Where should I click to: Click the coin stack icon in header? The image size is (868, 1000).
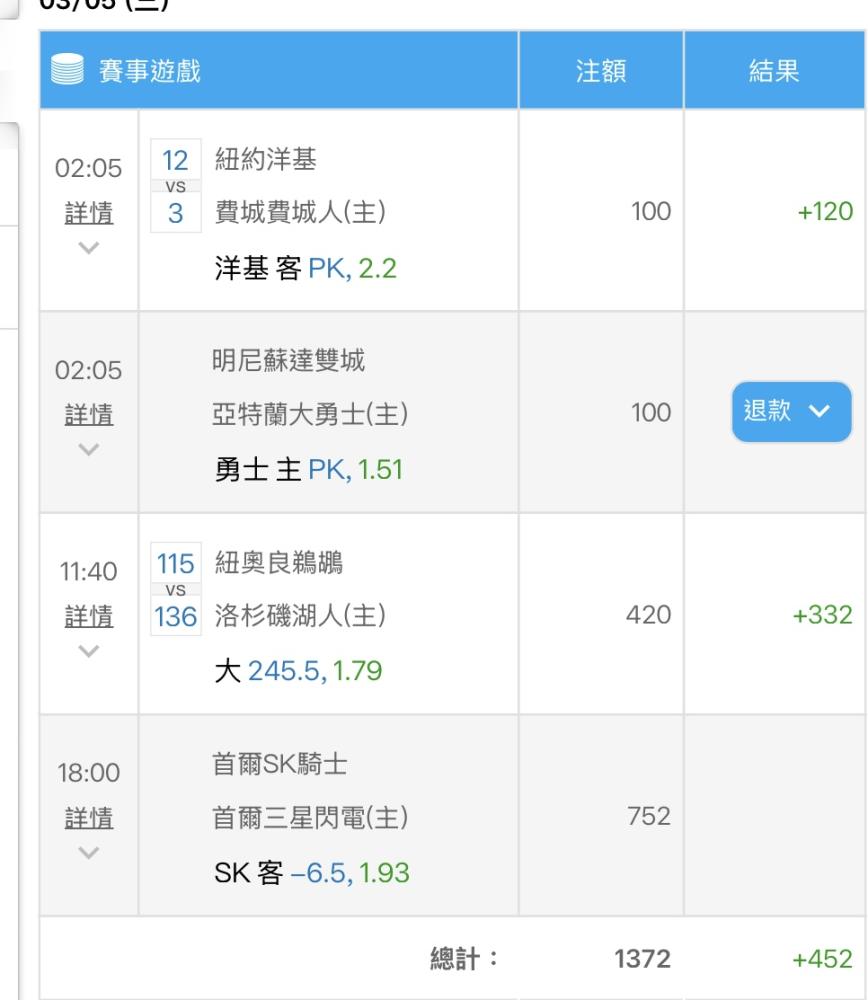click(67, 69)
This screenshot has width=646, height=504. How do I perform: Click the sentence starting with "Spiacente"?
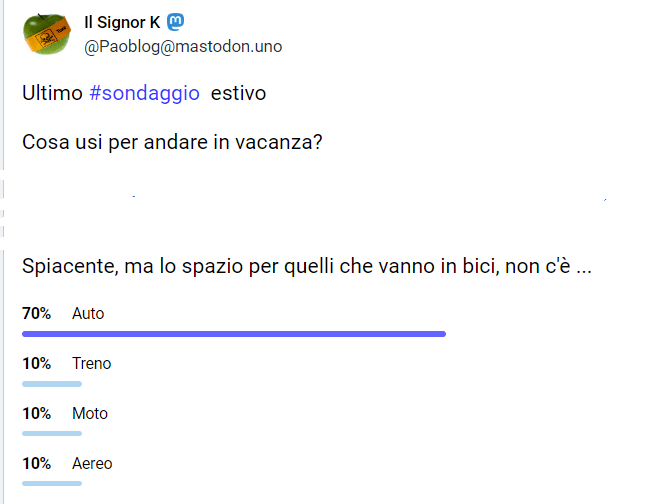[307, 269]
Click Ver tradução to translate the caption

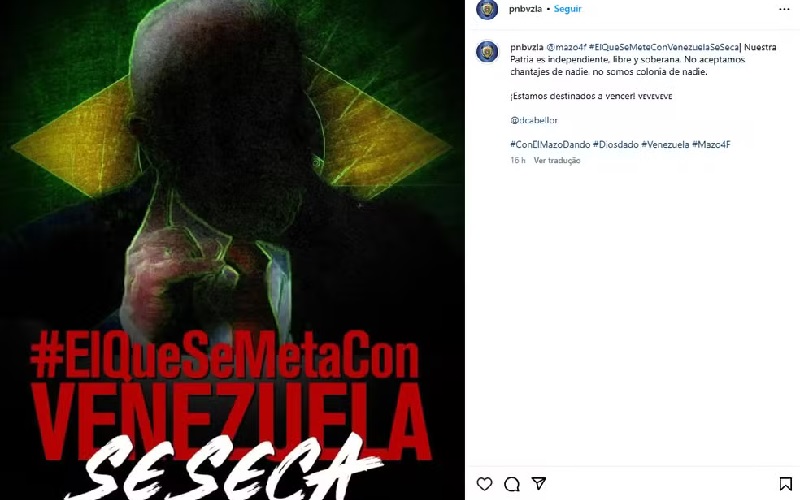pyautogui.click(x=557, y=160)
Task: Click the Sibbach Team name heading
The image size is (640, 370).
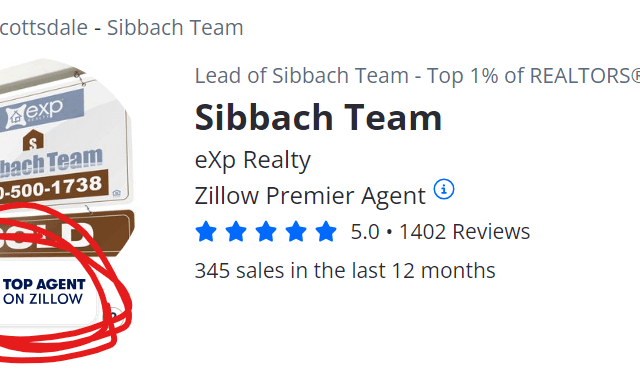Action: [318, 118]
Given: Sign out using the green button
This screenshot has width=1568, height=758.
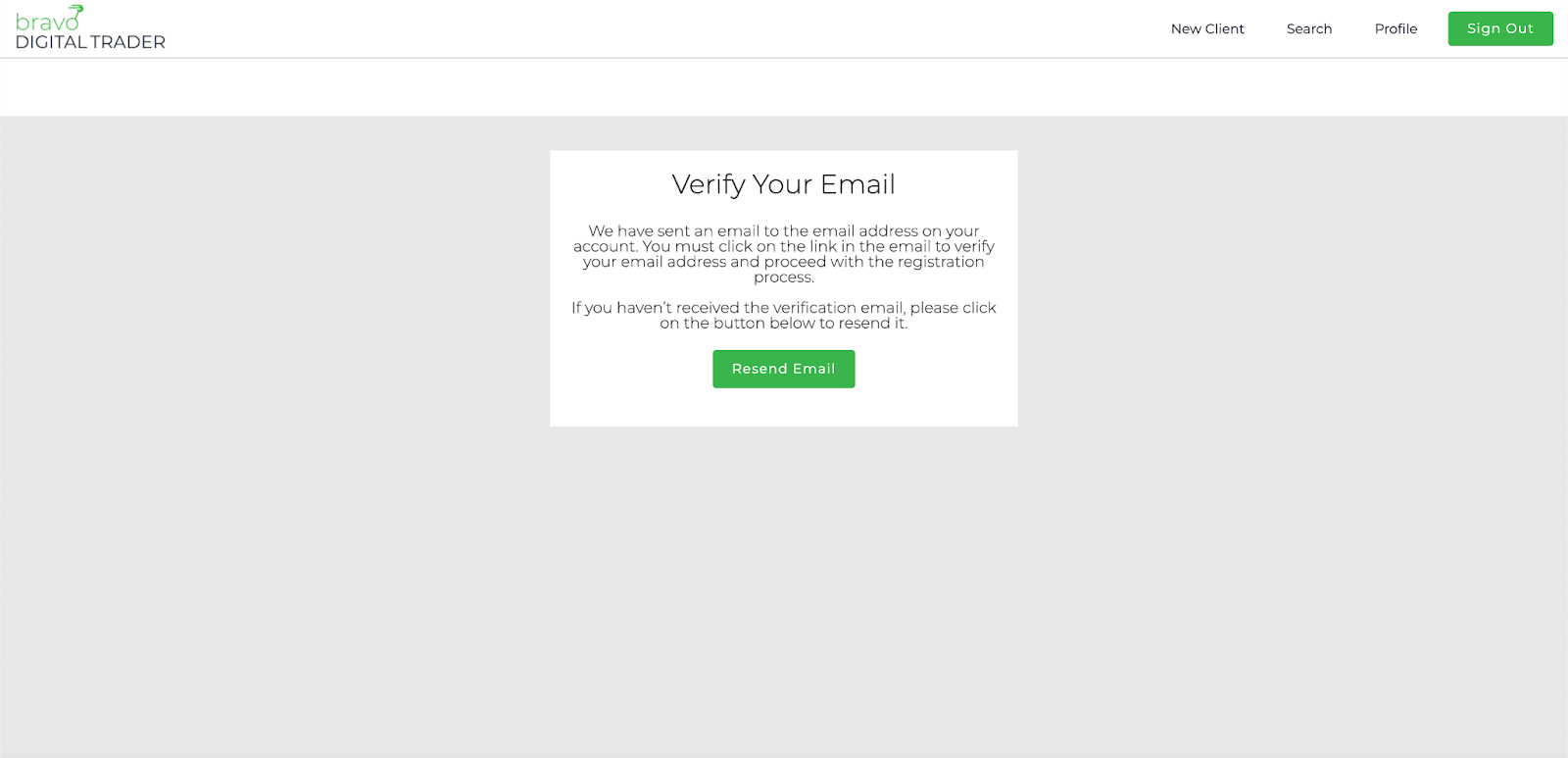Looking at the screenshot, I should [x=1500, y=28].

■ EXERCISE PROMPT:
After removing the pictures, restate the whole listing above word for word.

■ RESULT FOR THIS TASK:
Where should I click to: Click the coin stack icon in header? The image size is (868, 1000).
click(67, 69)
This screenshot has width=646, height=504. How do I perform: Click the sentence starting with "Spiacente"?
[307, 269]
Click Ver tradução to translate the caption

pyautogui.click(x=557, y=160)
Task: Click the Sibbach Team name heading
The image size is (640, 370).
Action: [318, 118]
Given: Sign out using the green button
This screenshot has width=1568, height=758.
Looking at the screenshot, I should [x=1500, y=28].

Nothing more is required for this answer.